WHAT TO PRODUCE
Starting with the line that contains "Given: Select 這部電腦 backup radio button" and stopping after the line that contains "Add victim 守护紫竹 via portrait plus badge", copy the entries below exactly. Include nothing else.
─── DATA TO PROCESS
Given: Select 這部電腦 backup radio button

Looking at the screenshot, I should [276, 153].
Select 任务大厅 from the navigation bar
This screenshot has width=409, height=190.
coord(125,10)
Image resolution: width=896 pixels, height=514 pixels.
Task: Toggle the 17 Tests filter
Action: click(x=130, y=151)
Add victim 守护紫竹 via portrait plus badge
──────
─── DATA TO PROCESS
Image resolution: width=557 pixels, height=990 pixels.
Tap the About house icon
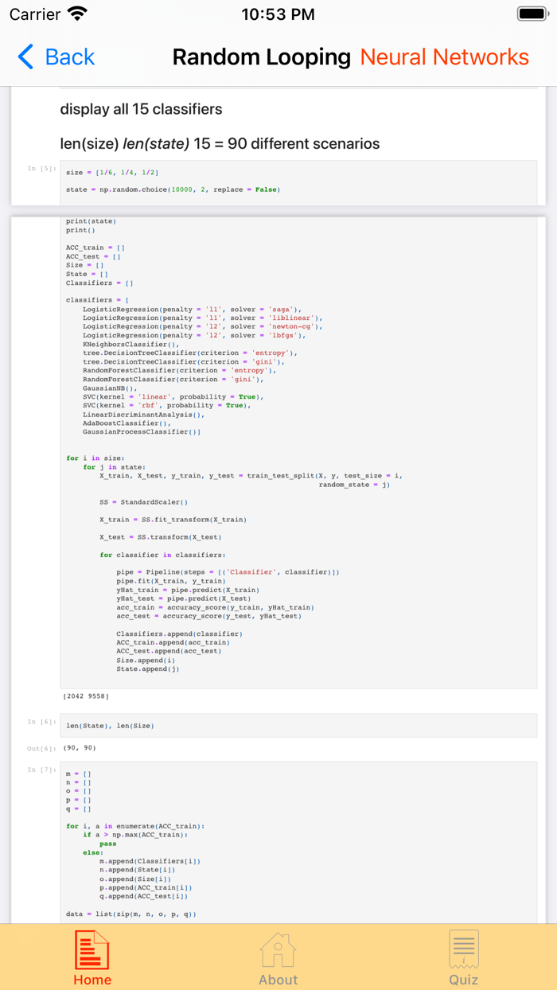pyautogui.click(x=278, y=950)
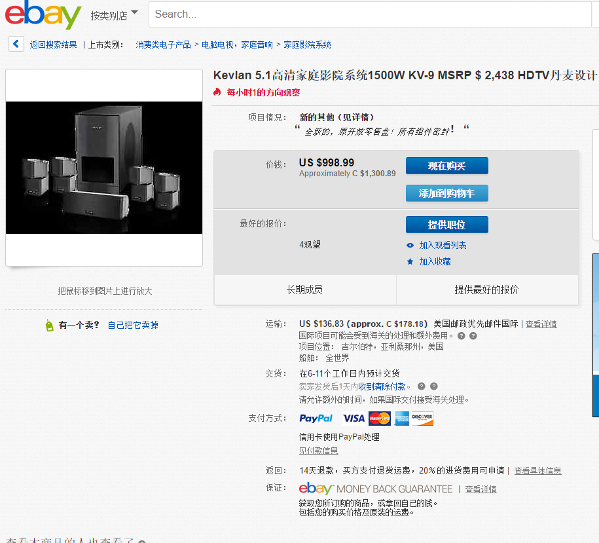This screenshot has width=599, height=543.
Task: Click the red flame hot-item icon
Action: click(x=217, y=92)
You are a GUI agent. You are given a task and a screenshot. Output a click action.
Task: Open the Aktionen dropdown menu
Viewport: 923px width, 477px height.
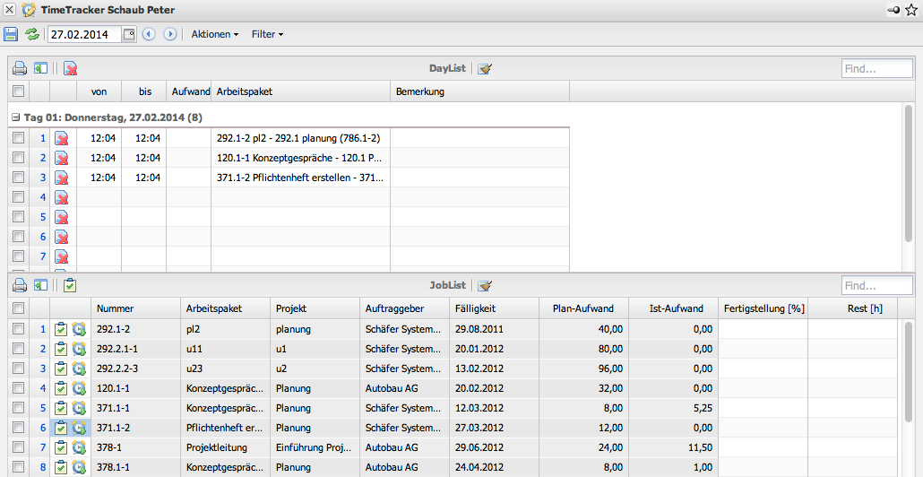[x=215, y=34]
──────
EXERCISE RESPONSE
Given: Select 這部電腦 backup radio button

Looking at the screenshot, I should [276, 153].
Select 任务大厅 from the navigation bar
This screenshot has width=409, height=190.
coord(125,10)
Image resolution: width=896 pixels, height=514 pixels.
Task: Toggle the 17 Tests filter
Action: click(x=130, y=151)
Add victim 守护紫竹 via portrait plus badge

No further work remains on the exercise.